Begin with the first line of the entries below and reproduce each line exactly, ending with the line that holds "820x504 pixels.".

------------------------------------------------------------

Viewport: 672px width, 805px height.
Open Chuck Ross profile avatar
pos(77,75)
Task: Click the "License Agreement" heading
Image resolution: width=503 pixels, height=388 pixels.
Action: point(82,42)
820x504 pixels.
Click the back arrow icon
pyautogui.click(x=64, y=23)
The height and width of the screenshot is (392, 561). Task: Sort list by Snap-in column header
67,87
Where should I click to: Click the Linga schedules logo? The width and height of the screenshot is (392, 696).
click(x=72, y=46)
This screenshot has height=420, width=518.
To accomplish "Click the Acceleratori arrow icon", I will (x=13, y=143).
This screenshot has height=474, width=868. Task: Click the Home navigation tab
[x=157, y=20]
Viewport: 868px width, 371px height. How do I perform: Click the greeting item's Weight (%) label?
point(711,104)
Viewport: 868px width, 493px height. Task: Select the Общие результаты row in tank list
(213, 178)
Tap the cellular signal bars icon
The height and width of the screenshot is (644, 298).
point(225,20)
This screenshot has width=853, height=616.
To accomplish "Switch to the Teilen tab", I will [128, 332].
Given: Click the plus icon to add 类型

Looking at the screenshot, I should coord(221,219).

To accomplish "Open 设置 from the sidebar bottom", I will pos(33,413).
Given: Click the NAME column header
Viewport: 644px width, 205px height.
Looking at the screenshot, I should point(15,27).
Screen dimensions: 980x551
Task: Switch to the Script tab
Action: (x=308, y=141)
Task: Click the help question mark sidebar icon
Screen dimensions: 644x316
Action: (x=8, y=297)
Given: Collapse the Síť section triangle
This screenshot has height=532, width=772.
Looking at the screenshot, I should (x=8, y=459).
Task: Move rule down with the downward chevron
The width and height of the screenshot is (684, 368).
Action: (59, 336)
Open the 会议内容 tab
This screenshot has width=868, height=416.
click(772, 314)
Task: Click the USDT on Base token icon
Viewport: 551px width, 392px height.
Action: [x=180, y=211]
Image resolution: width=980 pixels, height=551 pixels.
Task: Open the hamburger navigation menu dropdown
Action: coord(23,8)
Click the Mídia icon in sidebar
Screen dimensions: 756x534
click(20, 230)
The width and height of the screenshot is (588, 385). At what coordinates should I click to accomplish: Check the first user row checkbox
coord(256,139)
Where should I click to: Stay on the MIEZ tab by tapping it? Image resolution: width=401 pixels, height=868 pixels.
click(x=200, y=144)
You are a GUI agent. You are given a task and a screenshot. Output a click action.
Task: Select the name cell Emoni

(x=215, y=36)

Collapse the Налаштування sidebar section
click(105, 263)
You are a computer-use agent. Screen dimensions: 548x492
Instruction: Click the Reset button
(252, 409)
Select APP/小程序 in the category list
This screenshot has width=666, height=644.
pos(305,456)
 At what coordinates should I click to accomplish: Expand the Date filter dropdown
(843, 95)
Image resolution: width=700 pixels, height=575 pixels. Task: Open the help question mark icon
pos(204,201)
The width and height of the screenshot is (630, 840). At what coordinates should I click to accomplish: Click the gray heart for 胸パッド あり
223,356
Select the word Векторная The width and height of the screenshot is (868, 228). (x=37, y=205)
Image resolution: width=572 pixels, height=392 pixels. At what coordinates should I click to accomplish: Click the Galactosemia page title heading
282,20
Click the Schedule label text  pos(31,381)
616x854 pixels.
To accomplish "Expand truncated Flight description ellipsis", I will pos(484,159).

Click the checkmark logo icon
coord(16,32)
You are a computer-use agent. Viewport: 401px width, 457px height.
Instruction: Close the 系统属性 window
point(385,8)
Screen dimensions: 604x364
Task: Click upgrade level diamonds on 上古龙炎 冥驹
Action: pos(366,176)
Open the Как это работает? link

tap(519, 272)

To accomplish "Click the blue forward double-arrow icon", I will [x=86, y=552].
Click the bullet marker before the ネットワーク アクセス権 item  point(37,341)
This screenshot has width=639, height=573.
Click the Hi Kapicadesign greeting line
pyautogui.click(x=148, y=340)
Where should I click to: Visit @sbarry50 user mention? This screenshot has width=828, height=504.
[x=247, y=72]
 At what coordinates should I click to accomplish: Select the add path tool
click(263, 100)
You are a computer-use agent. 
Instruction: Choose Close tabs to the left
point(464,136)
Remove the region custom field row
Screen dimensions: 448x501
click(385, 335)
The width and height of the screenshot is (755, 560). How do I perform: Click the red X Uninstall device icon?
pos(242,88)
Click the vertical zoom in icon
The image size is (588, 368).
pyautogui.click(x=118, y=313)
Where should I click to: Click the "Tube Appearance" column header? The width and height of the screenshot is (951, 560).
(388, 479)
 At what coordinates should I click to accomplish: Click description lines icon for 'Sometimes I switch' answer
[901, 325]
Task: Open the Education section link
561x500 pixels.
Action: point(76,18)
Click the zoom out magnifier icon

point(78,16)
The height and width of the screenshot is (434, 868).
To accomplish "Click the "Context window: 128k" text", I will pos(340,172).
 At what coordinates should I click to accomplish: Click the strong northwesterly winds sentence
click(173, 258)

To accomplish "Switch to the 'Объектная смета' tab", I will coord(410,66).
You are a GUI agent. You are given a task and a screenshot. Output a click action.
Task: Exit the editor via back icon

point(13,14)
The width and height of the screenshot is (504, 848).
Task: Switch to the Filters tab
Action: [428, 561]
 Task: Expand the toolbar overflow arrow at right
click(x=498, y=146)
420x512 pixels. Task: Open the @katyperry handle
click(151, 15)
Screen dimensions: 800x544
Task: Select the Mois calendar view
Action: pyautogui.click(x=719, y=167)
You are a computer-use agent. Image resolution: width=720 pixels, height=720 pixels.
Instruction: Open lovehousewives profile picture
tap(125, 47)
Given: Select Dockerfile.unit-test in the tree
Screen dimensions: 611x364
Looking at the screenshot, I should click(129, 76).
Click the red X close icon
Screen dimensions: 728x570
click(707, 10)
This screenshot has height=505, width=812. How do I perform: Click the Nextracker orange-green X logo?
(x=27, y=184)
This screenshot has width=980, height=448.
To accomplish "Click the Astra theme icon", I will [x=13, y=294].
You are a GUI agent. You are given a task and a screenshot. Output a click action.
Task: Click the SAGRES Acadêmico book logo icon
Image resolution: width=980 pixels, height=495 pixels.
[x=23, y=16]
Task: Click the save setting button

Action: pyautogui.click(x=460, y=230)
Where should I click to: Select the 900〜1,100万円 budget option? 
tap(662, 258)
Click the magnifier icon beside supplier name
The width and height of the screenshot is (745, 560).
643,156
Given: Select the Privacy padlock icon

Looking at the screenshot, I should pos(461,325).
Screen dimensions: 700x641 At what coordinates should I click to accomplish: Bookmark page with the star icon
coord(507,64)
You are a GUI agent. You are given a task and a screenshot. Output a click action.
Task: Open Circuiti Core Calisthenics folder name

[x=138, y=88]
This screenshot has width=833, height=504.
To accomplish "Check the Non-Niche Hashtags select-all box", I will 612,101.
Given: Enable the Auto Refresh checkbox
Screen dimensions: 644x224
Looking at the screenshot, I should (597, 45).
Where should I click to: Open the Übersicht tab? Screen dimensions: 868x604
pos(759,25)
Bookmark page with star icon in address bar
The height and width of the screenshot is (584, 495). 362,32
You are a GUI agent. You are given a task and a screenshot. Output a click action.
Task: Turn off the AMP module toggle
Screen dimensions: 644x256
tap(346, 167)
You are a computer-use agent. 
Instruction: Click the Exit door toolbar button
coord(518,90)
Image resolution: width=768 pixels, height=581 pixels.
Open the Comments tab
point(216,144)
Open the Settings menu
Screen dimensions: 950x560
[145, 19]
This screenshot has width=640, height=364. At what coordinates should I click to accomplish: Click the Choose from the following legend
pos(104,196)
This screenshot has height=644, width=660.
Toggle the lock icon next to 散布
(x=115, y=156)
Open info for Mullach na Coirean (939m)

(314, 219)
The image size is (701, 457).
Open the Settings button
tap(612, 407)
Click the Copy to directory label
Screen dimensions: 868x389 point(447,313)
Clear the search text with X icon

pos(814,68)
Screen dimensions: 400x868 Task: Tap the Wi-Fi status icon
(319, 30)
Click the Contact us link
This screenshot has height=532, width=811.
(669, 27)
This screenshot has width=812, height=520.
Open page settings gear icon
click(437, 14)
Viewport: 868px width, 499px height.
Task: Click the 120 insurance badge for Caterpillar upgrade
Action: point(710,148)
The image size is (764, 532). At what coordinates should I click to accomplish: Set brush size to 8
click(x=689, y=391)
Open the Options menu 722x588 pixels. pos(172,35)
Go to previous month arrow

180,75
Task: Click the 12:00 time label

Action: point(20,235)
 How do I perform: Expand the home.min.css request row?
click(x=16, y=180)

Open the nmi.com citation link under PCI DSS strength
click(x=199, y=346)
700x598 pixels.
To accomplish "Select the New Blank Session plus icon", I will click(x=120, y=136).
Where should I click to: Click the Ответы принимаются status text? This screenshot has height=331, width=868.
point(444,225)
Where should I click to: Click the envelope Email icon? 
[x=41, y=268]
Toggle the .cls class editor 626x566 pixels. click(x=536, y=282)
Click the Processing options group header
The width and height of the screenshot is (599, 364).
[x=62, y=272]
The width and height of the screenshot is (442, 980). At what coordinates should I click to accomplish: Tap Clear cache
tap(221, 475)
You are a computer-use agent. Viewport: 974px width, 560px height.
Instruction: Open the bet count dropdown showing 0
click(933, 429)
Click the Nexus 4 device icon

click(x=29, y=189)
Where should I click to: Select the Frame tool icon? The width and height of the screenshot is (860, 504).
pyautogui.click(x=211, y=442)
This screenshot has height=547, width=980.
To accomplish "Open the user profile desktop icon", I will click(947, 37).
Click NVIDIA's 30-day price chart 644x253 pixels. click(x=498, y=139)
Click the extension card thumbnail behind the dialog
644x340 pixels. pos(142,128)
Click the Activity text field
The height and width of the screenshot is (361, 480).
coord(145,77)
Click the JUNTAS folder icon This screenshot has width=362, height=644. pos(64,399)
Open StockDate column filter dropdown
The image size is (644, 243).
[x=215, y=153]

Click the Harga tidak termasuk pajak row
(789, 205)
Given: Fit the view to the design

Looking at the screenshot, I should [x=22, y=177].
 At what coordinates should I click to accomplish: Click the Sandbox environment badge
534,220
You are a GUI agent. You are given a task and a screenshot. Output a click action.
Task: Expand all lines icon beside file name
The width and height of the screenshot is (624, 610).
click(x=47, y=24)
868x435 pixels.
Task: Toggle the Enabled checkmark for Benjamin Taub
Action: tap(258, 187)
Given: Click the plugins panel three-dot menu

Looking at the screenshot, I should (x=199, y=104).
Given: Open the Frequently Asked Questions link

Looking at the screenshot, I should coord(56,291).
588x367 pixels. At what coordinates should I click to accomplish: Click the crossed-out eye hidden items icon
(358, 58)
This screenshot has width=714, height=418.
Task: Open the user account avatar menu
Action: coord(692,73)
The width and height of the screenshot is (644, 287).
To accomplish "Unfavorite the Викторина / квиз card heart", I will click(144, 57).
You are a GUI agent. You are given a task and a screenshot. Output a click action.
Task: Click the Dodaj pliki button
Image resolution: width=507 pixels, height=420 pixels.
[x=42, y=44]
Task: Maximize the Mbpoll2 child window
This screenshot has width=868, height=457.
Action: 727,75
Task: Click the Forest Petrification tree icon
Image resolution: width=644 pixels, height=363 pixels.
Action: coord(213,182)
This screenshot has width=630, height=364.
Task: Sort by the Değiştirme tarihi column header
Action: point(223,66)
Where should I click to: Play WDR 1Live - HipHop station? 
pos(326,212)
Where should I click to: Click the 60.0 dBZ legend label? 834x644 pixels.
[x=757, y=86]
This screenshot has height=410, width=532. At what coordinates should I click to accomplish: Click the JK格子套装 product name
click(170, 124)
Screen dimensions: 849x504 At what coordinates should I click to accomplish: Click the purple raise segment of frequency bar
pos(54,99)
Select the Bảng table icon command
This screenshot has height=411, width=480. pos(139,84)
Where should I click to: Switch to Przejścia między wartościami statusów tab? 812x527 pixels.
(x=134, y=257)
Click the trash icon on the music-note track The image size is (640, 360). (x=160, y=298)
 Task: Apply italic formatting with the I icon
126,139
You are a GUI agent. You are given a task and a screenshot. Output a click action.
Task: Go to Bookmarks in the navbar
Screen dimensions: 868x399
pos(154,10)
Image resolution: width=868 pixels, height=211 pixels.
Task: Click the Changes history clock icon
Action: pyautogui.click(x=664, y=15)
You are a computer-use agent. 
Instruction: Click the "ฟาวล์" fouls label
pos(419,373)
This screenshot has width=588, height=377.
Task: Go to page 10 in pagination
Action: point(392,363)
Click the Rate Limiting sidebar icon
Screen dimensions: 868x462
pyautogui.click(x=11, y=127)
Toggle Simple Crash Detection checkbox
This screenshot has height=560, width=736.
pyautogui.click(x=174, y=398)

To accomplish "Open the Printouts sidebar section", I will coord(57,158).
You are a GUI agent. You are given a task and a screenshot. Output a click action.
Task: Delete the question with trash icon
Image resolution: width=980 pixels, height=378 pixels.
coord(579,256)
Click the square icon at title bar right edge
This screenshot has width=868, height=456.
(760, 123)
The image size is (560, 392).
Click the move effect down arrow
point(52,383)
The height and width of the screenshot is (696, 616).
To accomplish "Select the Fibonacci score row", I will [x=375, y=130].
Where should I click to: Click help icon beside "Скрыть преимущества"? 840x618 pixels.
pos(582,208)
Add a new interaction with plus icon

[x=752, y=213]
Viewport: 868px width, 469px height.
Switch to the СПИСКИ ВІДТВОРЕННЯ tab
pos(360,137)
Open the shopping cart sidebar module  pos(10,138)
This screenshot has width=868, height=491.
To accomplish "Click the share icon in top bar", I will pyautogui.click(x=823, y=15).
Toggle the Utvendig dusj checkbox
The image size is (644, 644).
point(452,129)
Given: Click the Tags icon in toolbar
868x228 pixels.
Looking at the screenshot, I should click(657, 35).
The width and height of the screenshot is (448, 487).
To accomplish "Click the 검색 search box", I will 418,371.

------------------------------------------------------------

__Answer for this exercise__
Viewport: 672px width, 805px height.
Open Chuck Ross profile avatar
pos(77,75)
Task: Click the "License Agreement" heading
Image resolution: width=503 pixels, height=388 pixels.
Action: point(82,42)
820x504 pixels.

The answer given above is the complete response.